■ What to produce:
Search the records for the string "сайтов". Copy each line where it occurs.
● ● ● ● ●
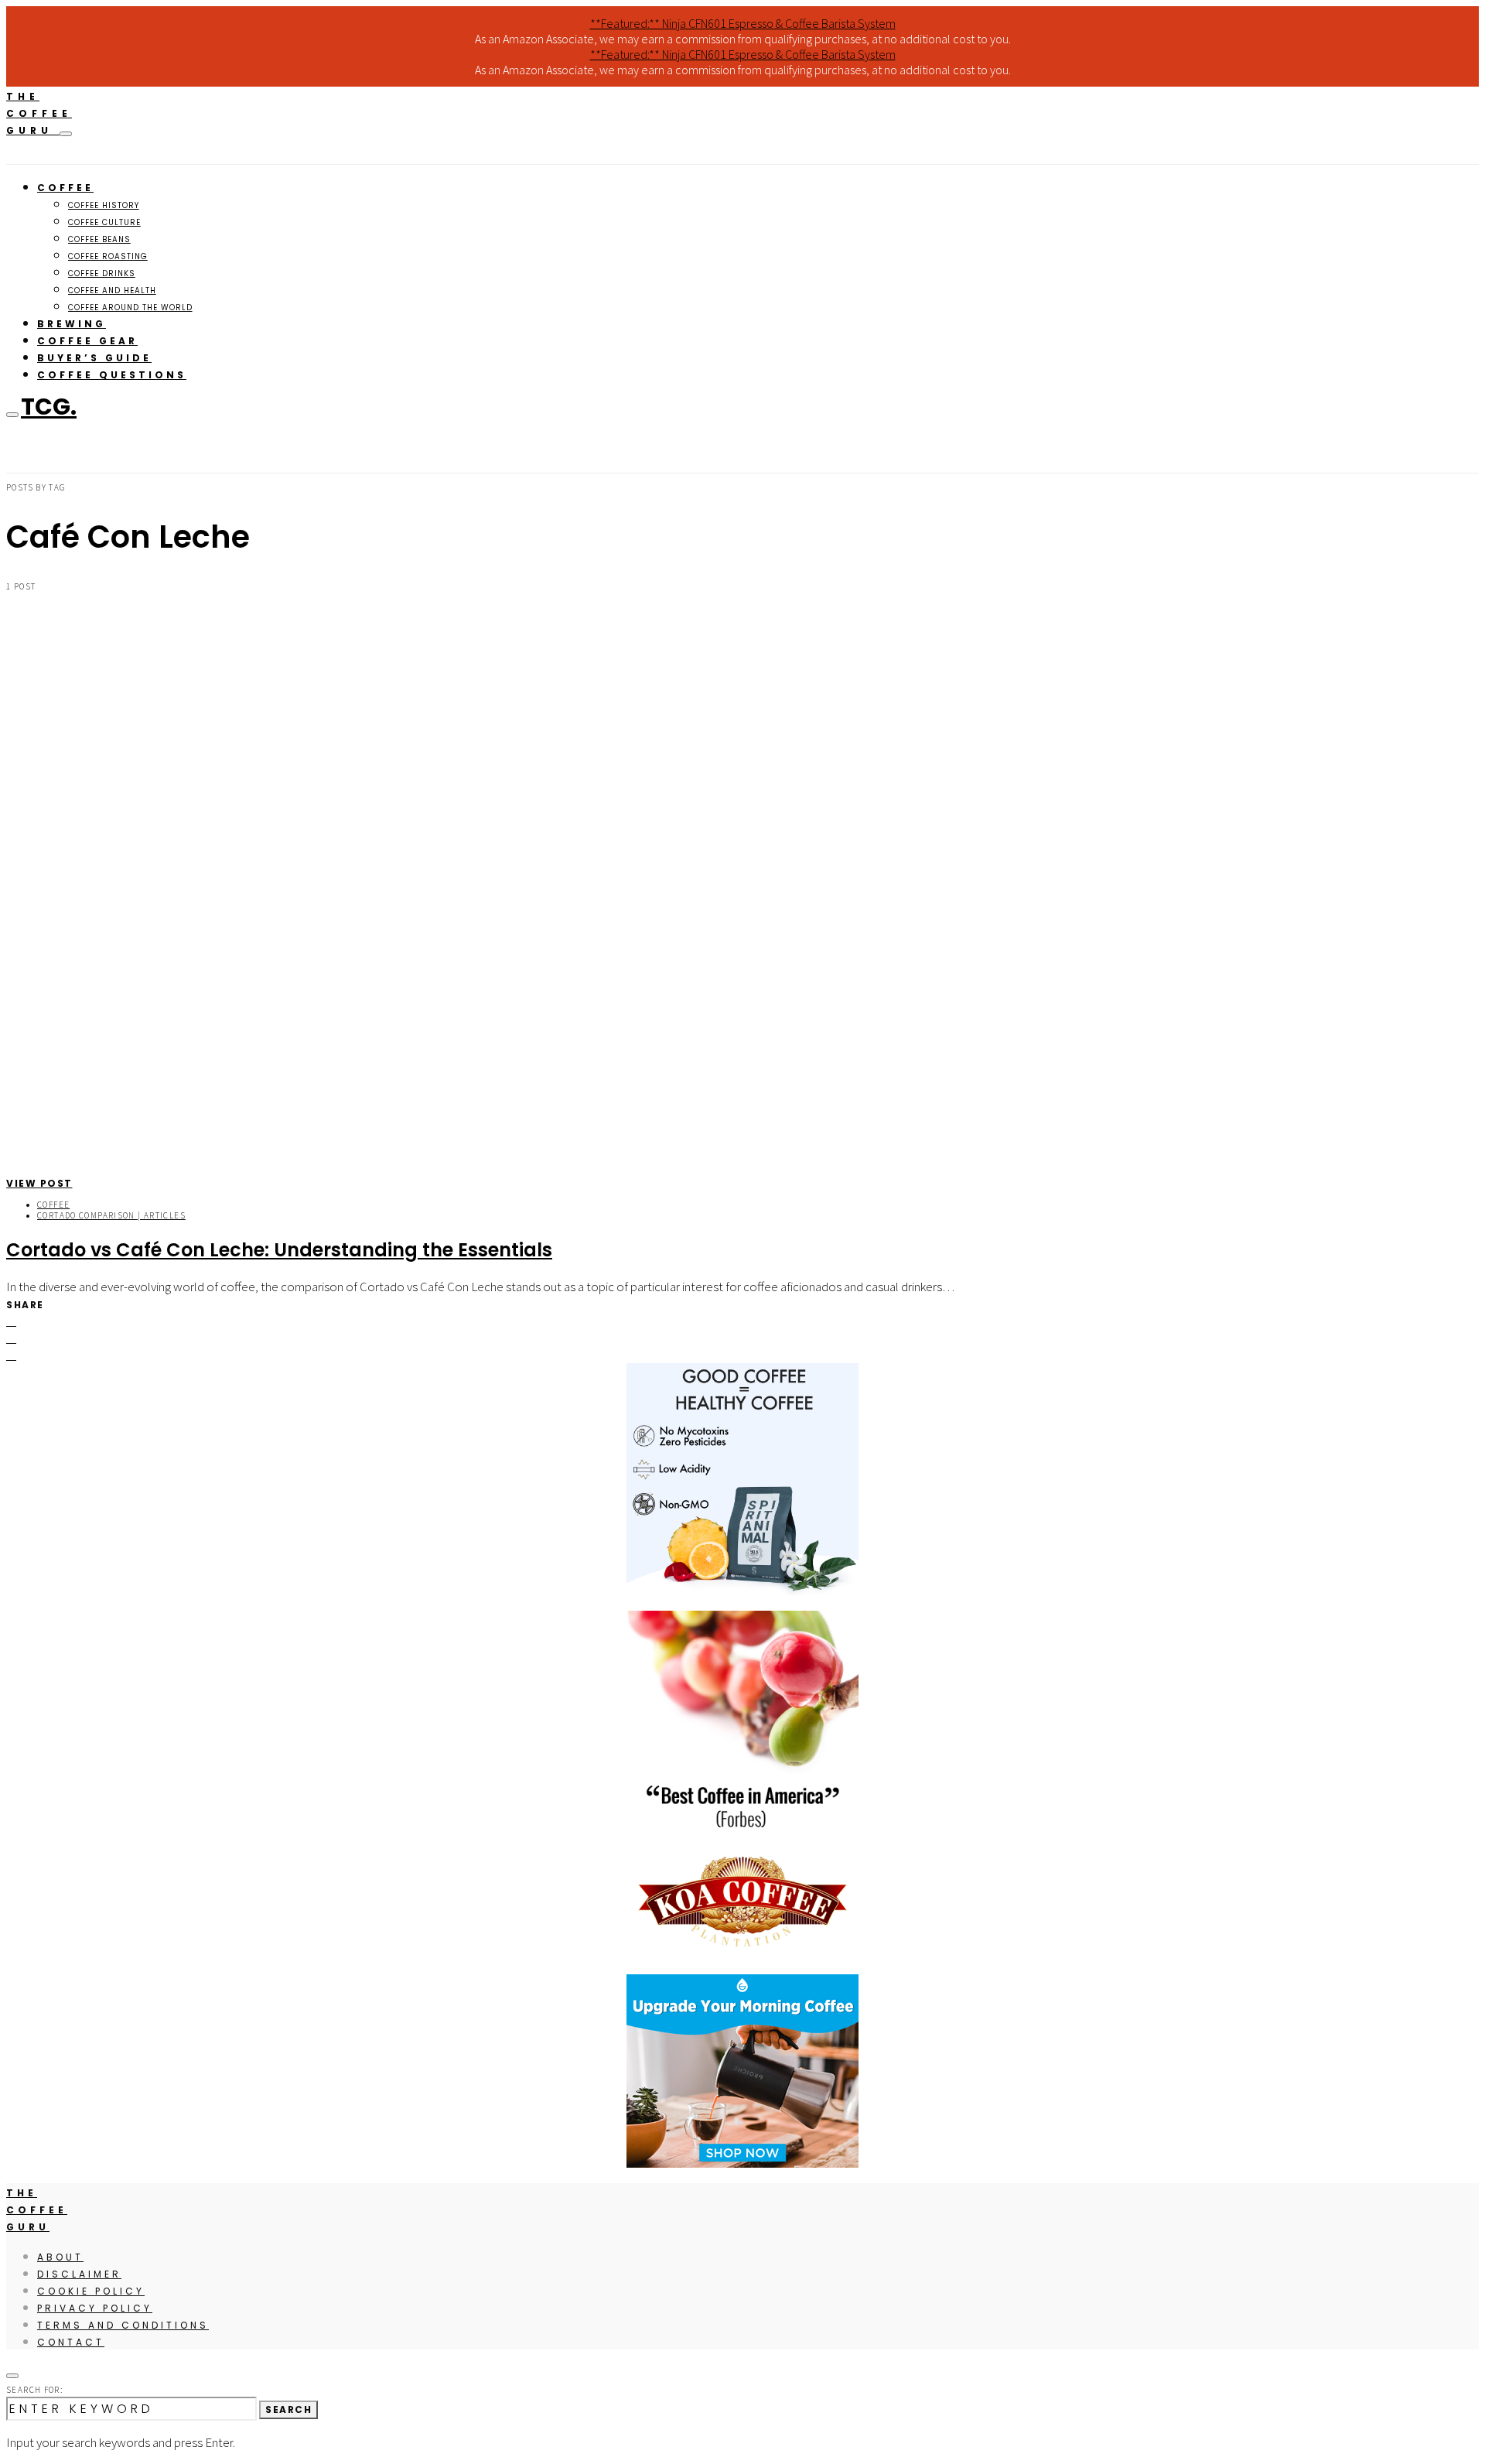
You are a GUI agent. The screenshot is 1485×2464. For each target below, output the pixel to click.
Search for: (34, 2389)
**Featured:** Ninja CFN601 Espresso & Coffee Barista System (743, 23)
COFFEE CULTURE (104, 222)
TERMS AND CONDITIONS (123, 2325)
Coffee (53, 1204)
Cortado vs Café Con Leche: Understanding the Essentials (279, 1250)
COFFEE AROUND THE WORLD (130, 307)
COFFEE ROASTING (108, 256)
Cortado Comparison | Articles (111, 1215)
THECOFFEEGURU (39, 113)
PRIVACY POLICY (94, 2308)
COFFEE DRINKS (101, 273)
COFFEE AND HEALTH (112, 290)
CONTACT (70, 2342)
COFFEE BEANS (99, 239)
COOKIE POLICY (91, 2291)
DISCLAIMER (79, 2274)
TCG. (49, 406)
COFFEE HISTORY (103, 205)
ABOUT (60, 2257)
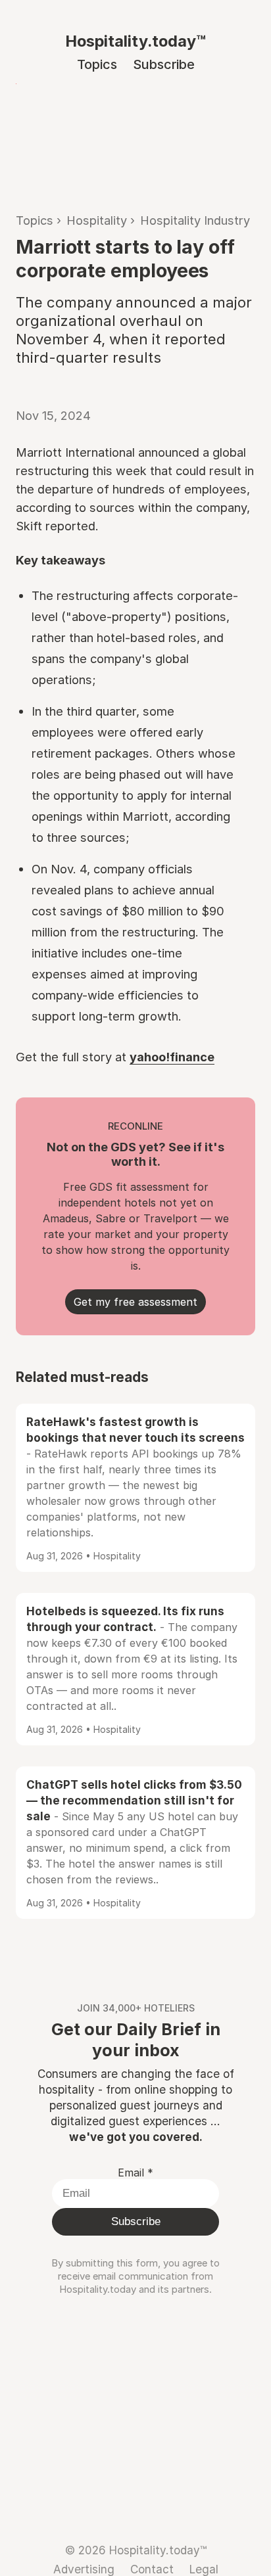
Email (135, 2172)
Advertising (83, 2569)
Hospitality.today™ (135, 41)
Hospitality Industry (195, 220)
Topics (97, 64)
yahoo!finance (172, 1056)
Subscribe (164, 64)
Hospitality (96, 220)
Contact (152, 2569)
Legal (203, 2569)
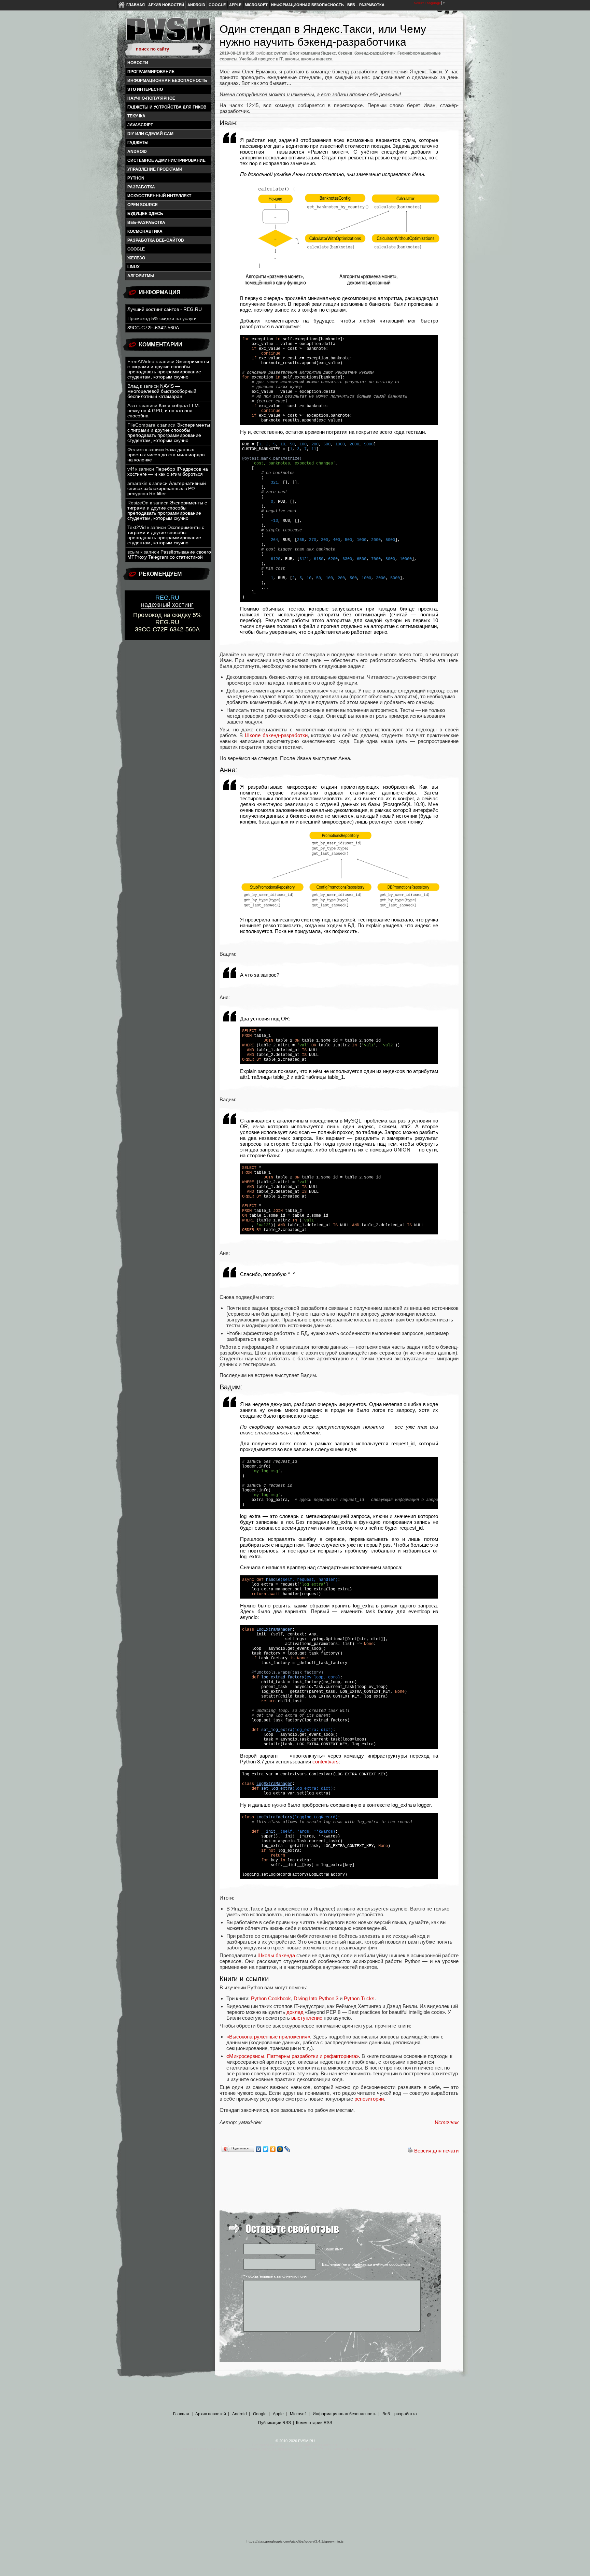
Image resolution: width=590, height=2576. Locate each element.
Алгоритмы (140, 275)
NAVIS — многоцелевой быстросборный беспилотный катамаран (161, 391)
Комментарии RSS (314, 2422)
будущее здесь (145, 213)
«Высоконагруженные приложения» (268, 2037)
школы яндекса (317, 59)
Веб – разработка (365, 5)
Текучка (136, 116)
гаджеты (138, 142)
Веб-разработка (146, 222)
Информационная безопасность (307, 5)
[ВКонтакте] (258, 2149)
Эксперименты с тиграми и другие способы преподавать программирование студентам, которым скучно (168, 369)
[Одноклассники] (273, 2149)
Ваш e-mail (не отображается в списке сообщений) (366, 2264)
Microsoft (256, 5)
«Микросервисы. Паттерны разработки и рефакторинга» (292, 2056)
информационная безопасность (167, 80)
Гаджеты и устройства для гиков (167, 107)
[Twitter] (265, 2149)
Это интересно (145, 89)
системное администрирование (166, 160)
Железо (136, 258)
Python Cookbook (271, 1998)
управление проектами (154, 169)
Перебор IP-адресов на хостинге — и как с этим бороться (167, 472)
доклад (295, 2012)
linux (133, 266)
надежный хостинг (167, 601)
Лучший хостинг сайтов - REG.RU (164, 309)
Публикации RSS (274, 2422)
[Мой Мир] (280, 2149)
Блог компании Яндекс (313, 53)
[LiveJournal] (287, 2149)
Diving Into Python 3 (316, 1998)
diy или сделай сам (150, 133)
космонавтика (145, 231)
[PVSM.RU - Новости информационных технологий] (168, 32)
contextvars (325, 1761)
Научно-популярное (151, 98)
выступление (306, 2018)
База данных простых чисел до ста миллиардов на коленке (166, 454)
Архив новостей (166, 5)
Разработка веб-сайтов (155, 240)
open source (142, 204)
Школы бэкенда (276, 1955)
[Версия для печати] (410, 2150)
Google (217, 5)
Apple (235, 5)
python (135, 178)
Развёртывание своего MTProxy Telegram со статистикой (169, 554)
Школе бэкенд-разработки (276, 735)
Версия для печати (436, 2150)
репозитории (369, 2099)
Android (196, 5)
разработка (141, 187)
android (137, 151)
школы (292, 59)
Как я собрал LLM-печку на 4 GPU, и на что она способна (163, 410)
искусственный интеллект (159, 196)
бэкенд (345, 53)
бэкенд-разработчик (374, 53)
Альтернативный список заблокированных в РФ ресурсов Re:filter (166, 488)
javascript (140, 125)
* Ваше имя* (332, 2249)
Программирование (150, 71)
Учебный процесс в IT (261, 59)
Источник (447, 2122)
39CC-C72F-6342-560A (153, 327)
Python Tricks (359, 1998)
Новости (137, 62)
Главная (135, 5)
● ● ● ● ●
■ Solution for this exercise:
Лучший хостинг сайтов - REG.RU (164, 309)
Разработка веб-сайтов (155, 240)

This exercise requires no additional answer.